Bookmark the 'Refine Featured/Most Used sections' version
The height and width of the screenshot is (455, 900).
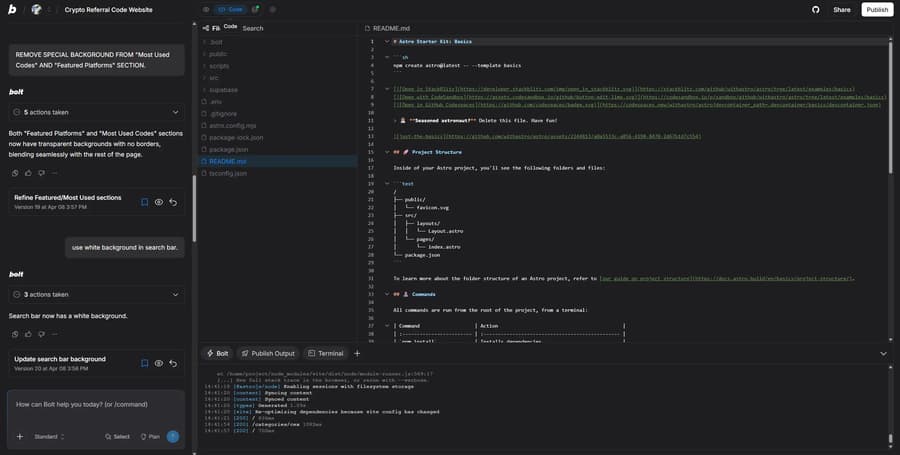pyautogui.click(x=145, y=202)
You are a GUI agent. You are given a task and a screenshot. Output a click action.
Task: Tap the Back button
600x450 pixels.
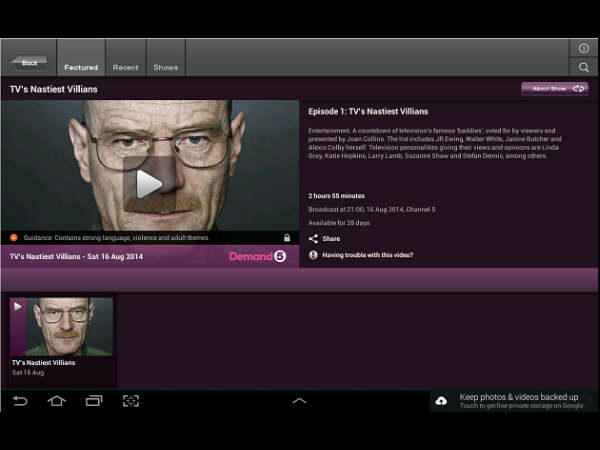tap(29, 63)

> _Task_
Leave out the pictures and copy exactly the lines from the one with "The height and" through the last line of the records above.

> _Output of the exercise_
The height and width of the screenshot is (455, 900).
pyautogui.click(x=145, y=202)
You are a GUI agent. You are given a task and a screenshot. Output a click action.
Task: Tap the Back button
600x450 pixels.
tap(29, 63)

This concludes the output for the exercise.